Here’s what you need to consider when you share data outside your company:

  • Threats

- What or who is placing the data at risk?

- The data, as it flows externally from your firms’ environment, is subject to many threats ranging from man-in-the-middle attacks while in transit, to social engineering hacks while stored at the 3rd party’s network.

  • Risks

- The threats mentioned above create serious risks around a firm’s critical data assets. One is the obvious loss or breach of confidentiality or data. If your firm doesn't have the proper data transmission controls, such as TLS, SSL or sFTP, the man-in-the-middle threat can successfully materialize the risk of data loss.

- Such loss can then compound the risks and impact to an organization or entity, via such things as revenue loss, negative reputation, remediation cost, customer notification expense, and loss of client trust.

  • Security Controls

- The set of controls to consider for countering threats and mitigating risks are not only those pertaining to electronic data protection, such as software/hardware encryption.

- Think beyond technology – to Social, Governance, Operational and Process controls, to protect against such things as Social Engineering and to ensure other factors are in place including Password Policy, User-Access/Entitlements processes and Data-Security Awareness activities.

The bottom line is that once your firm's information leaves its own environment, most of the controls you had no longer apply. Your firm’s data is now sitting on a third party's infrastructure, and is now dependent on their data security controls and processes. This isn't just about whether the data is being encrypted in transit to the third party, but very much about how that data is safeguarded all throughout its lifecycle. Here are some relevant questions to ask:

  • Have the proper Confidentiality or Non-Disclosure agreements been executed with the third party receiving the data from your firm?
  • Who and how many people will have access to your data while sitting out at a third party?
  • Do you know the third party's process for giving only the limited and necessary group of people in their environment access to your data? What about the access rights to people outside their organization (such as their partners or vendors)?
    • How are the servers and firewalls at the third party configured to adequately protect your data while in their environment?
    • Does the party receiving the data have the technology and processes in place to respond to and sufficiently investigate a data-loss incident?

These are only a handful of many questions to ask before sharing sensitive information.
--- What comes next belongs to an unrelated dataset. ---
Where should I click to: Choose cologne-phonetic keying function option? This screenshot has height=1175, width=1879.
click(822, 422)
You also need to take into account various perspectives including technological, operational and process controls.

As an example, a bank business manager decides one day to send the firm's tax data to their CPA via plaintext email, instead of the approved sFTP or PGP encrypted email transmissions. The email is intercepted at the CPA’s ISP mail server. A rogue administrator at the ISP sees the email with critical valuable data and uses it to tap into the bank’s equity funds to steal $1.2 million.

Per the Open Security Foundation's DataLossDB (http://datalossdb.org/statistics ) data loss statistics for YTD 2011:

“…a trend that indicates that data loss incidents involving third parties, on average, result in a greater number of records lost than incidents that do not involve third parties. This may be as a result of the type of data handled by third parties, the process of transferring the data between organizations, or other hypothesis, mostly all speculative as little data exists to establish one cause as dominant. The trend is, however, concerning.”
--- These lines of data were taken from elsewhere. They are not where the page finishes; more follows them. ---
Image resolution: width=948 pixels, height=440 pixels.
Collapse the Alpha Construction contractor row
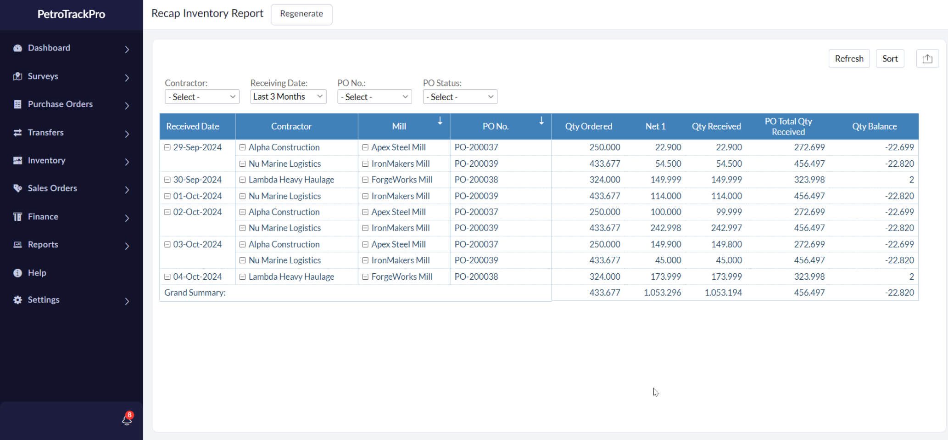click(x=243, y=147)
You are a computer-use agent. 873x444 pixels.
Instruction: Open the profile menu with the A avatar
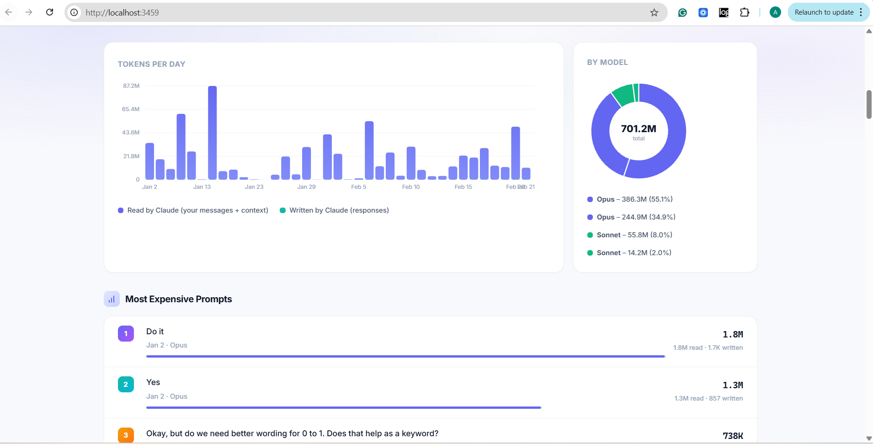coord(775,12)
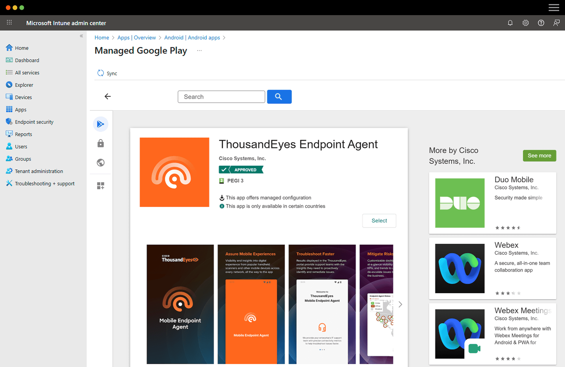Click the See more button
Screen dimensions: 565x367
pyautogui.click(x=539, y=156)
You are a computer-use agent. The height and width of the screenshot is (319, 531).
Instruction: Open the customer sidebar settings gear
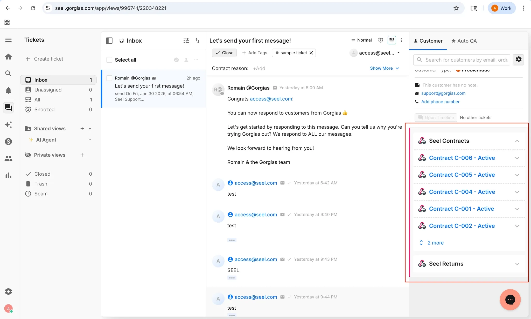[519, 60]
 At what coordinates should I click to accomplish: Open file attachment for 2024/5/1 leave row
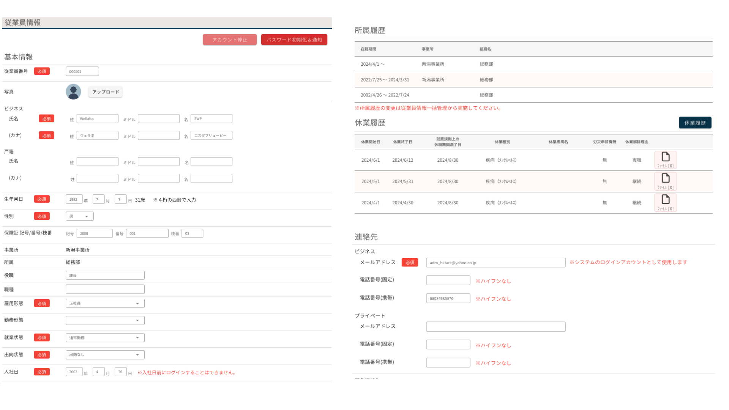665,181
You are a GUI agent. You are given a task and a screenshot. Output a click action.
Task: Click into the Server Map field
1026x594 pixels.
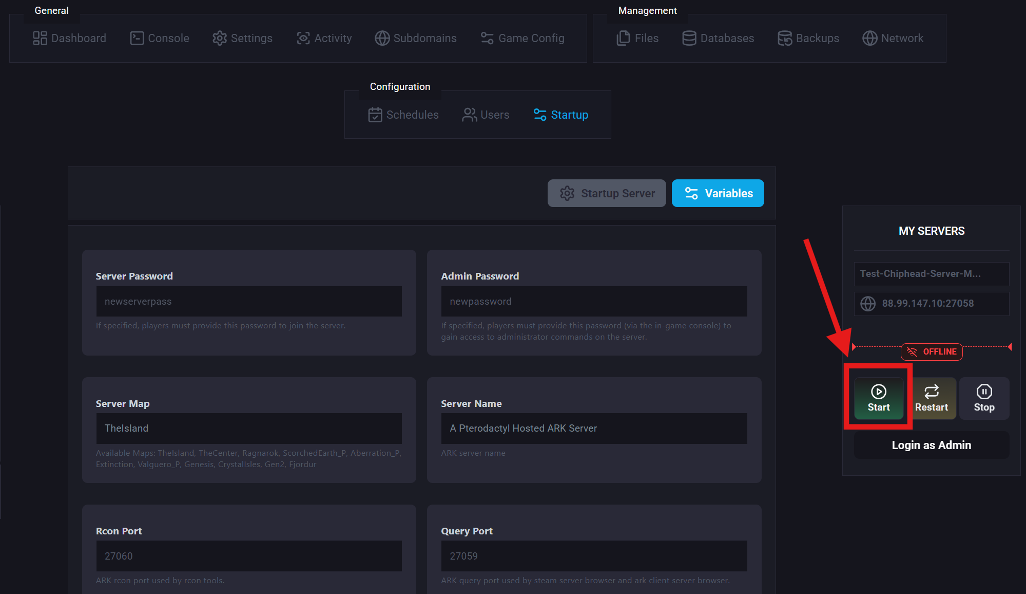click(248, 429)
In the end this supports the fact that the riskiest environment for data is one that is not controlled by the enterprise owning that data. Though an insider with the access and intent can cause havoc with data on the inside, the enterprise should be able to implement the proper technical, process and operational/people controls to safeguard its own data. It is when the data leaves that environment where we’re truly no longer in control. That’s when the proper audits, interrogations and testing will assist as much possible.